Data provided »
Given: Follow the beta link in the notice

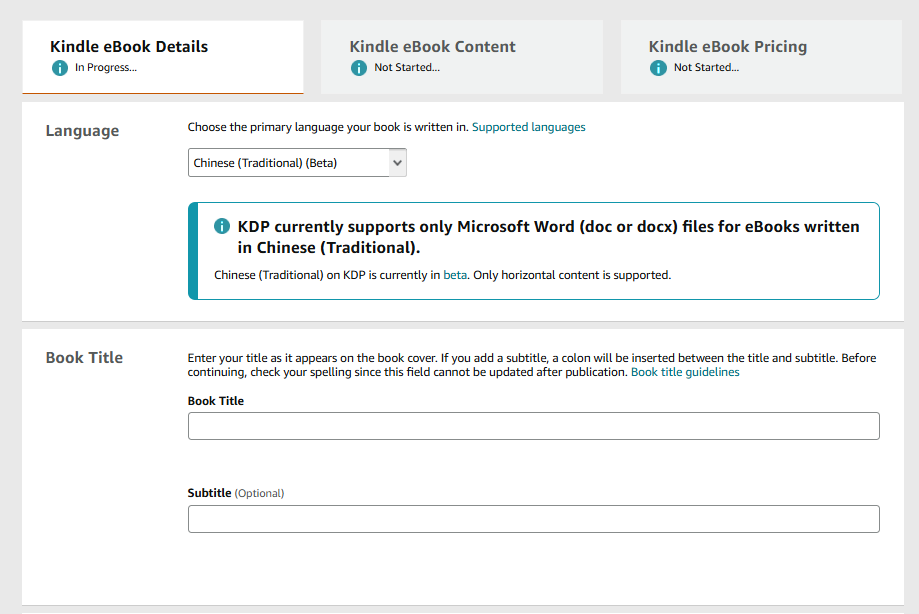Looking at the screenshot, I should [x=455, y=275].
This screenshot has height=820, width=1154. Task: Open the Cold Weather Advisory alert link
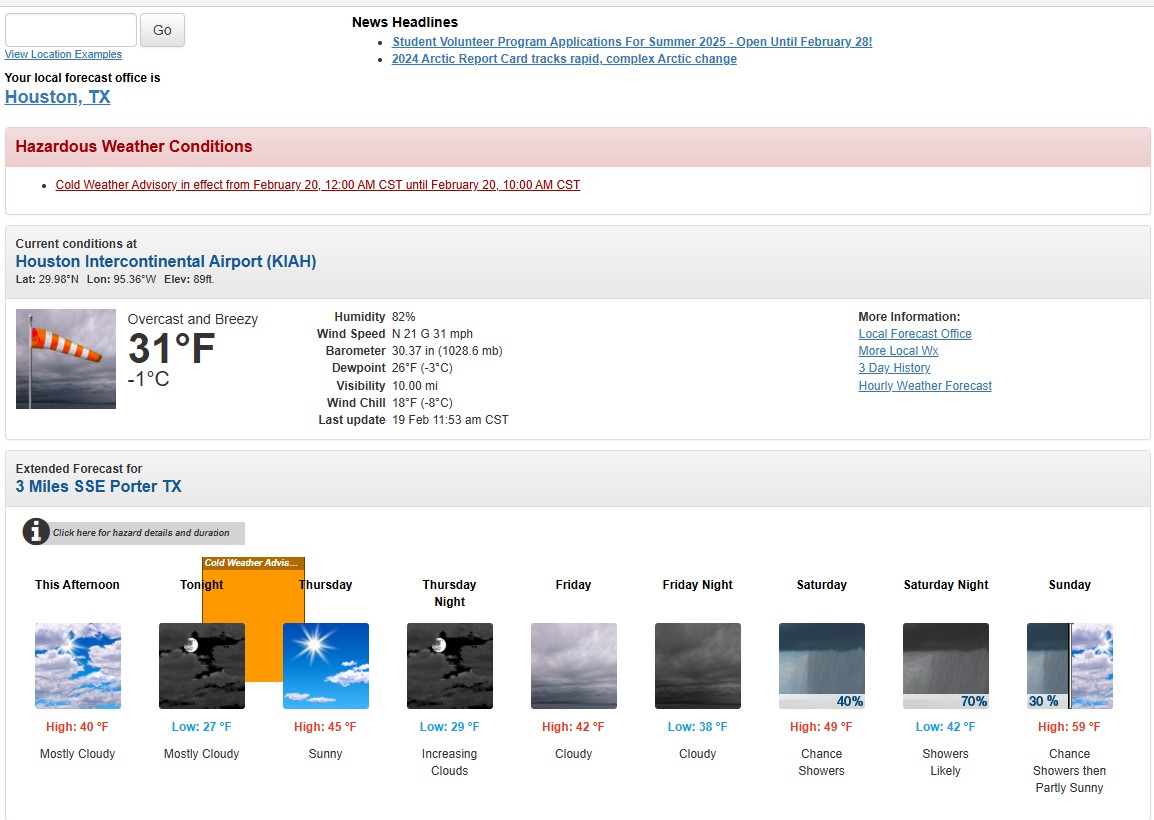(x=318, y=185)
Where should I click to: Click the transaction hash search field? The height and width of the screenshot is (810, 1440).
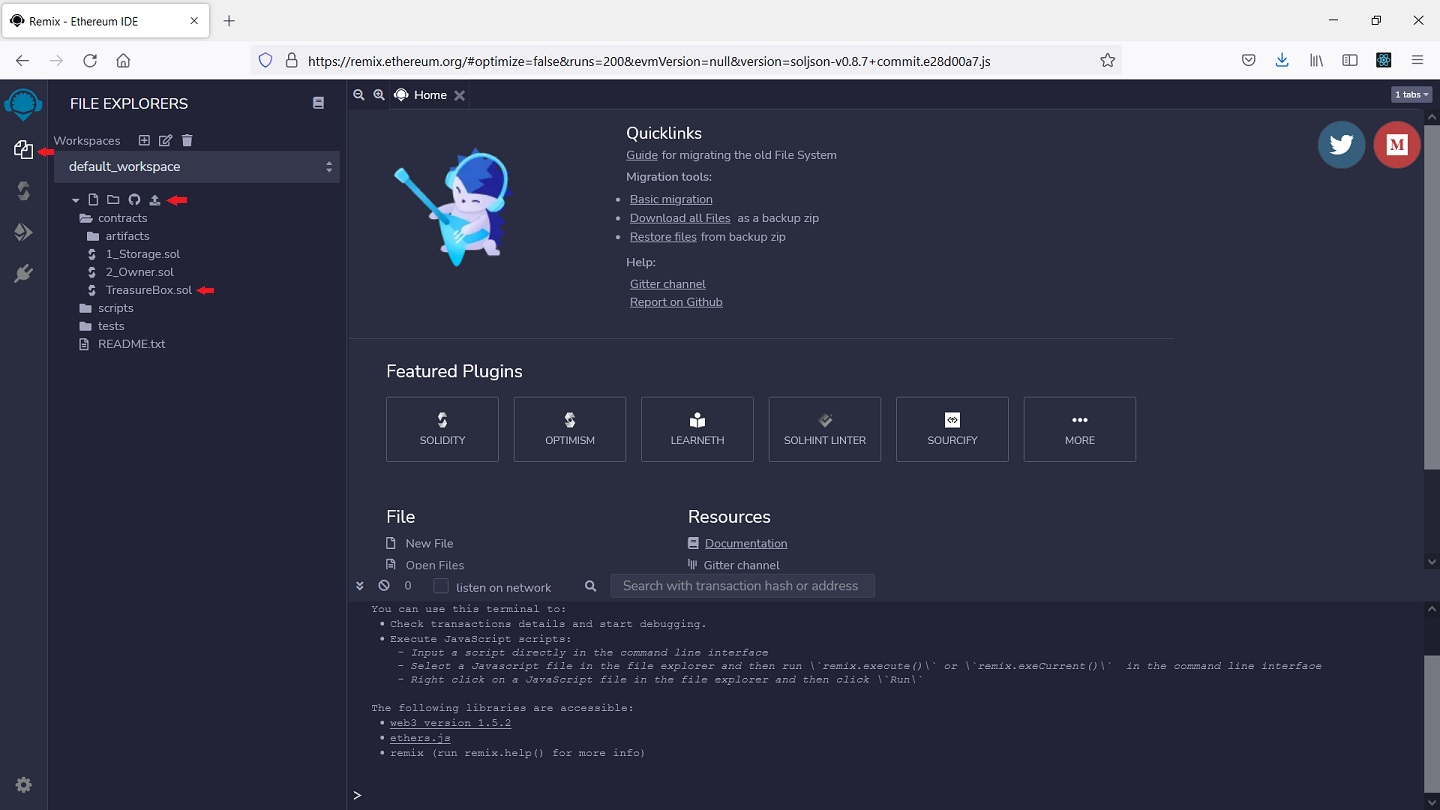point(742,586)
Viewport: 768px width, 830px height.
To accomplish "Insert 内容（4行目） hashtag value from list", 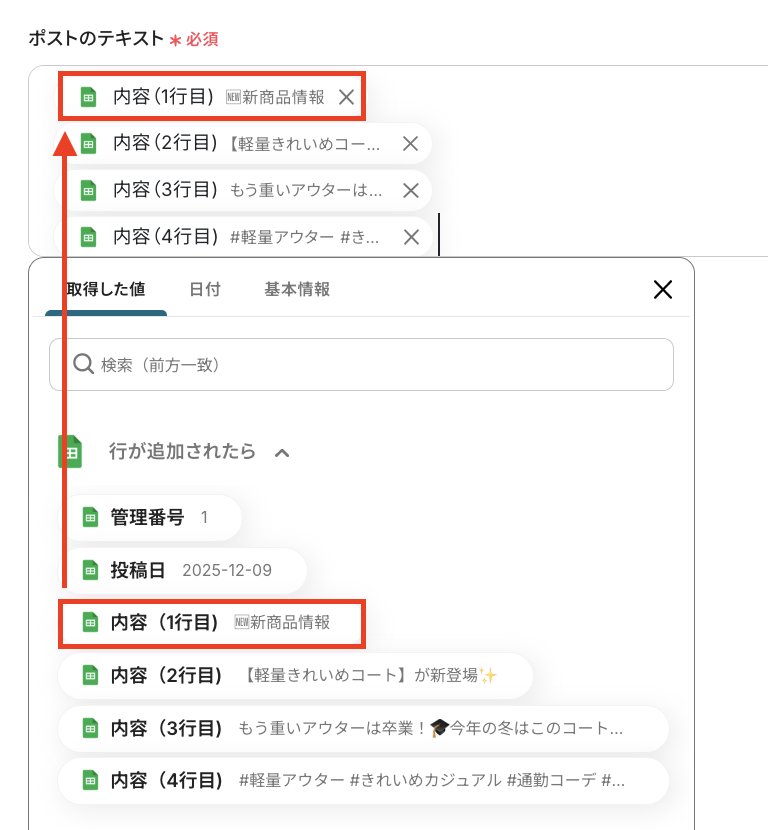I will coord(363,781).
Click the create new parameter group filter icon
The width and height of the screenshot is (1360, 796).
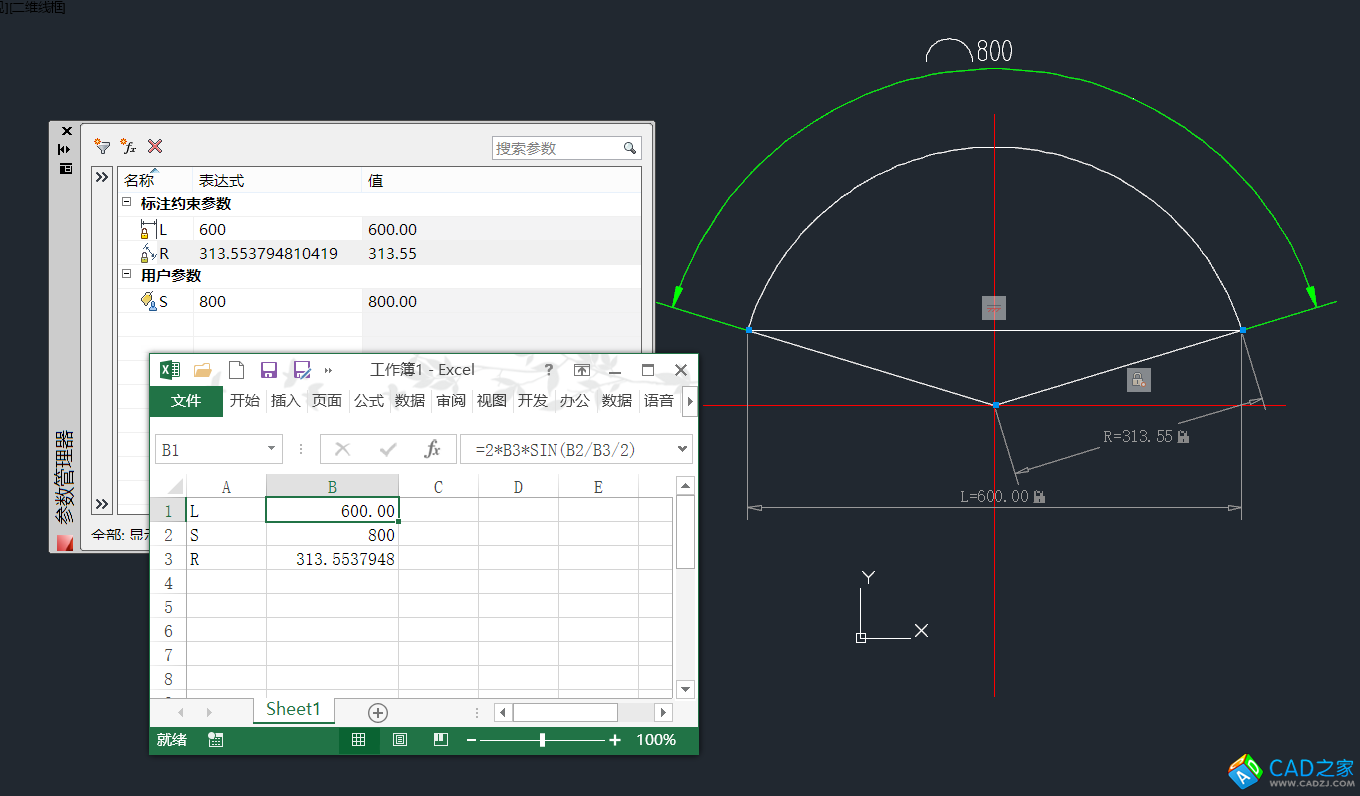[x=101, y=147]
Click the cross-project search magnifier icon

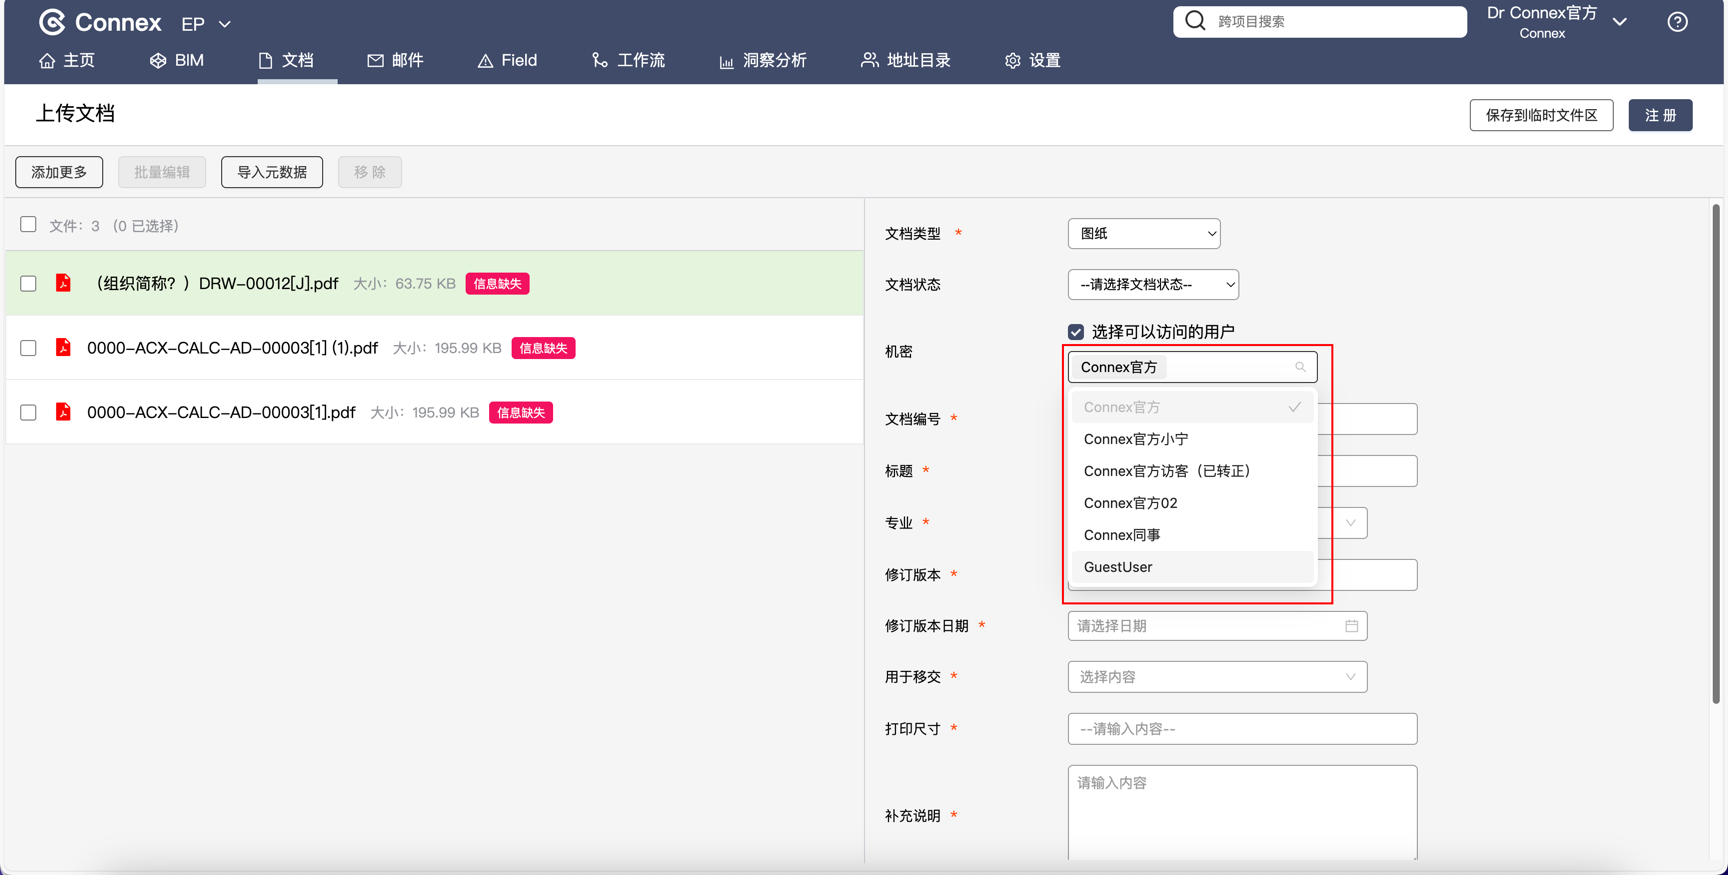click(1195, 21)
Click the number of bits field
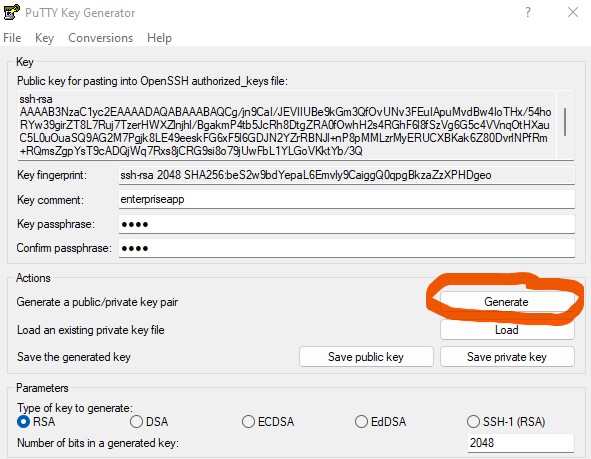The height and width of the screenshot is (459, 591). click(521, 443)
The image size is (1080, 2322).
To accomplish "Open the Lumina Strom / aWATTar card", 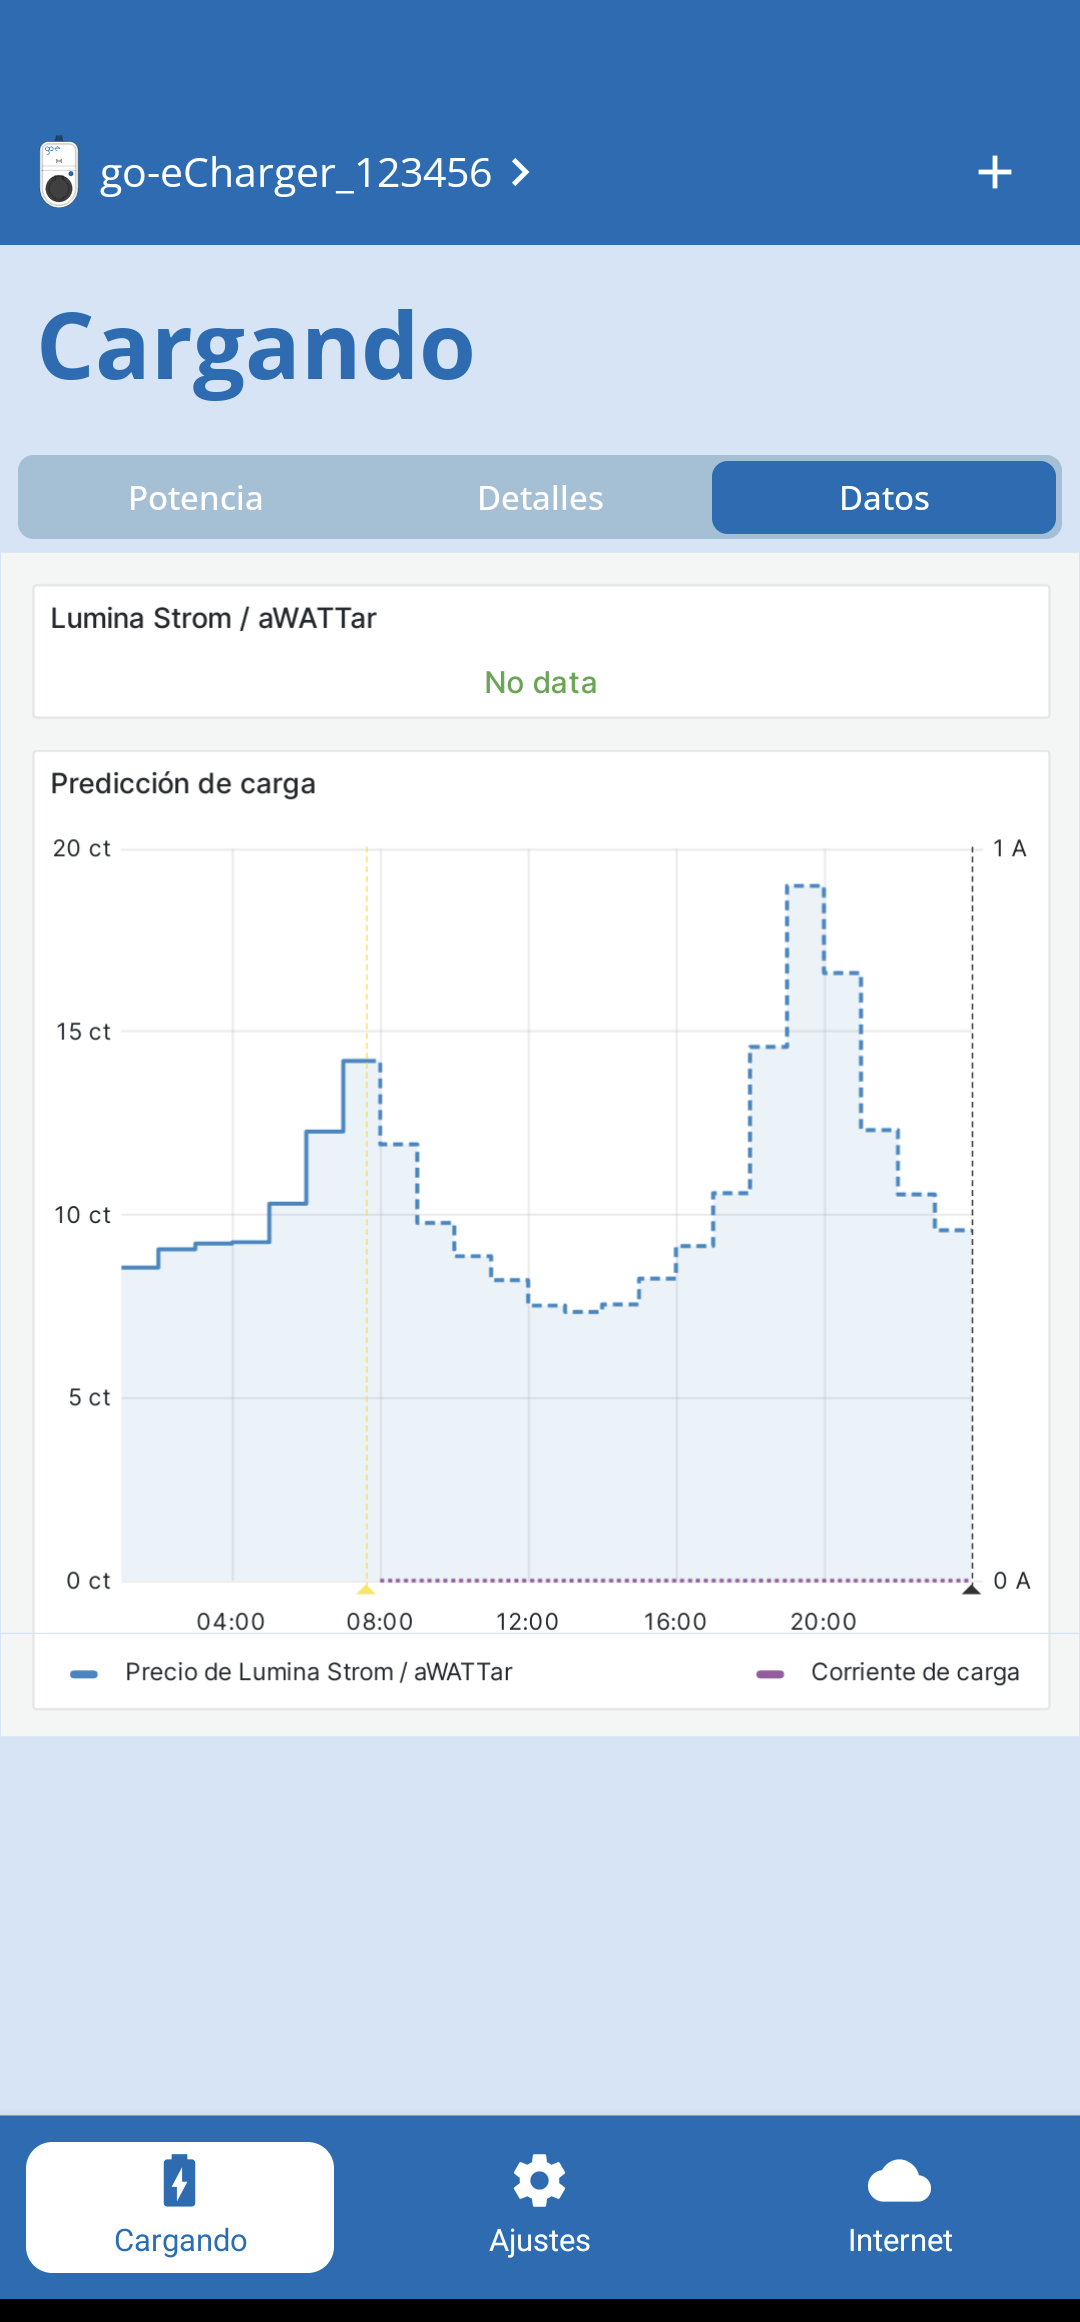I will click(x=541, y=652).
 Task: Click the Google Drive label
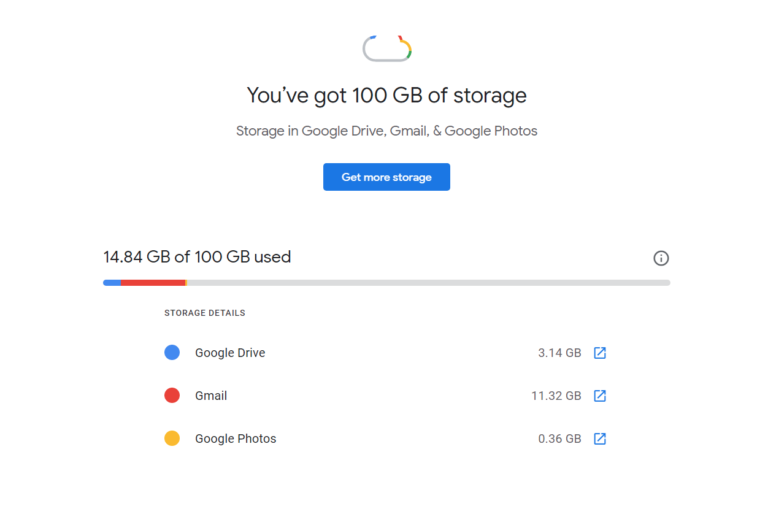[x=230, y=353]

Exercise prompt » Look above and copy only the lines from the one holding "Click the create" to the one holding "The image size is (1080, 2322).", both included, exactly, minus the pictures.

Response to the exercise »
Click the create new parameter group filter icon
The width and height of the screenshot is (1360, 796).
[x=101, y=147]
Click the cross-project search magnifier icon

click(1195, 21)
Click the number of bits field
The height and width of the screenshot is (459, 591). click(521, 443)
The image size is (1080, 2322).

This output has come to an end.